Quantitative physiological and morphological aspects of microvascular permeability changes induced by histamine and inhibited by terbutaline

Abstract

Histamine induced changes in microvascular permeability to macromolecules were studied in two models, the hamster cheek pouch and the canine forelimb preparation. Fluoresceinlabelled dextran FITC‐dextran. M_w=70000 and 150000 was used as tracer of permeability increases. Studies in the hamster showed that morphological changes as indicated by intravital microscopy of FITC‐dextran leakage at postcapillary venules were accompanied by an increased concentration of FITC‐dextran in the superfusion solution for the cheek pouch. Following histamine challenge during 4 min the cheek pouch microcirculation was normalized 30 min later both with regard to number of leakage sites and the concentration of FITC‐dextran in the superfusion solution. Pretreatment of the cheek pouch with terbutaline (3.6 × 10^‐6M) for 1 h resulted in total inhibition of both morphologically and fluorometrically recorded changes from continuous histamine superfusion. When terbutaline and histamine were given at the same time, there was a significant inhibition of the histamine induced increase in the number of leakage sites to 10% of the pre‐terbutaline response. The fluorometrically detected efflux of FITC‐dextran was 65% of the preterbutaline value. The dynamics of interendothelial cell gap formation and closure was also studied in the dog. Intra‐arterial infusions of histamine into forelimbs perfused at a constant pump controlled flow rate produced decreases in perfusion pressure, increases in lymph flow, lymph protein concentration, total protein transport and weight. FITC‐dextran was given as an i. v. injection 30 min before and 0, 30 and 60 min after the start of a 90 min arterial infusion of histamine into the brachial artery of the forelimb.

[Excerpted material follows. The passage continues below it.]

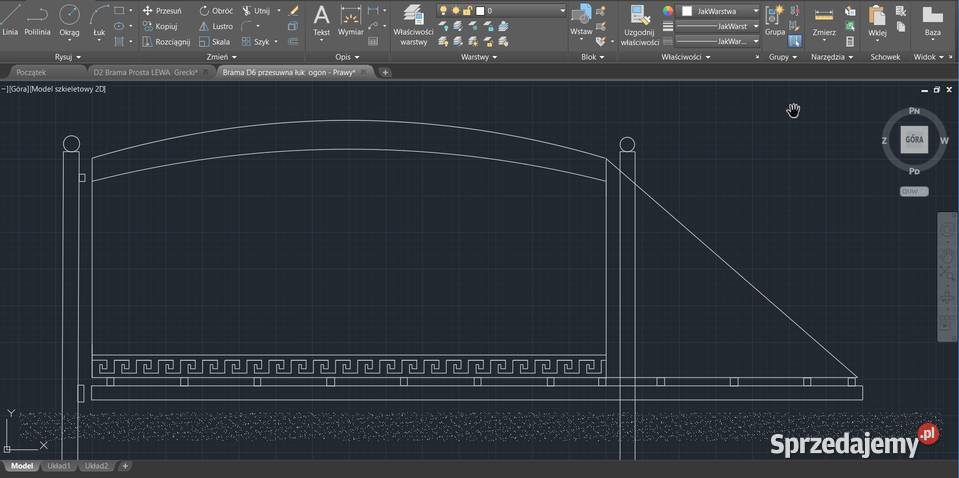
Task: Select the Linia line drawing tool
Action: tap(10, 18)
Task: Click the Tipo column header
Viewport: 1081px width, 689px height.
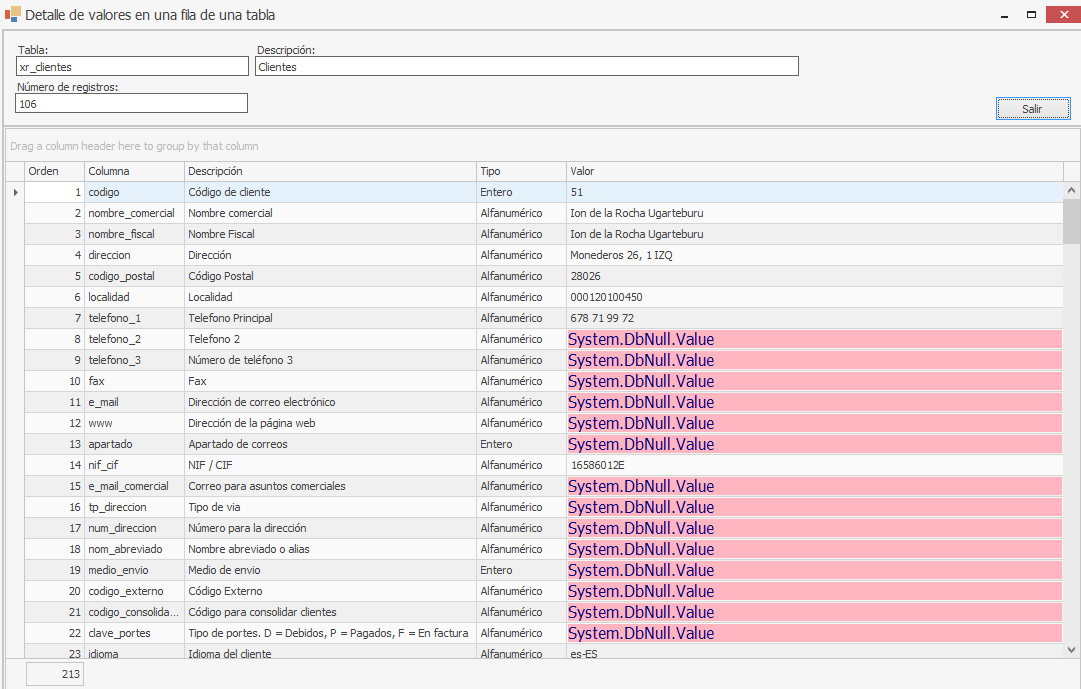Action: point(520,172)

Lymph (C_L) and plasma (C_p) concentrations of FITC‐dextran were determined and C_L/C_p‐ratios showed that the permeability increasing effect lasted less than 30 min although histamine was given for further 60 min. The results of both hamster and forelimb experiments suggest that leakage sites or interendothelial cell gaps in postcapillary venules are closed within 30 min from the first exposure to histamine, probably within 15 min and that there is little indication of any remaining increase in macromolecular permeability via any other route (vesicular) following closure of gaps.